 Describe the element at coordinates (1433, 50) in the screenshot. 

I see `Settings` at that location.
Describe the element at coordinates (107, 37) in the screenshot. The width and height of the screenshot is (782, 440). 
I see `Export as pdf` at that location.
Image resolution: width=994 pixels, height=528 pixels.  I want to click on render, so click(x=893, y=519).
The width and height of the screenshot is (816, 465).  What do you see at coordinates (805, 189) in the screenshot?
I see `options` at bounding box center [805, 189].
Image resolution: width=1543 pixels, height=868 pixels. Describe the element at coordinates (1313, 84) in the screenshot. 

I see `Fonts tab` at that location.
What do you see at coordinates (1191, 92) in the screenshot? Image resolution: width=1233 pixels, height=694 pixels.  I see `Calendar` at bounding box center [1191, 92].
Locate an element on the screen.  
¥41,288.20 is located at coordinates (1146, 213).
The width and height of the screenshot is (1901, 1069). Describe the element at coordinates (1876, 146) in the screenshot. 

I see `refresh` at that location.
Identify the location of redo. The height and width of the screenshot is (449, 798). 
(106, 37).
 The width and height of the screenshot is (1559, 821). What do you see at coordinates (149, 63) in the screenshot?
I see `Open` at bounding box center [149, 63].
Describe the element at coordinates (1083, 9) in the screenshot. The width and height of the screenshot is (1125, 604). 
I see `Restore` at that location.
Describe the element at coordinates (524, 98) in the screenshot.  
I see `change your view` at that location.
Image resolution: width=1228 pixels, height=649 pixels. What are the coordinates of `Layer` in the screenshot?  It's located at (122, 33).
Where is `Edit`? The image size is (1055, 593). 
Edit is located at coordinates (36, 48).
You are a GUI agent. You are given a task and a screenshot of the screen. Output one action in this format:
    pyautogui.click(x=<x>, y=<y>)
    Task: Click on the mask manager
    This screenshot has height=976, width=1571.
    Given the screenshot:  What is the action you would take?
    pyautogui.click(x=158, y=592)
□ □ □ □ □
### WHAT TO DO
Copy the items above word for word, starting at the line with "is (1055, 593)." and continuing through the last line of the items.

### RESPONSE TO THIS EXERCISE
Where is `Edit`? The image size is (1055, 593). 
Edit is located at coordinates (36, 48).
You are a GUI agent. You are given a task and a screenshot of the screen. Output one action in this format:
    pyautogui.click(x=<x>, y=<y>)
    Task: Click on the mask manager
    This screenshot has height=976, width=1571.
    Given the screenshot:  What is the action you would take?
    pyautogui.click(x=158, y=592)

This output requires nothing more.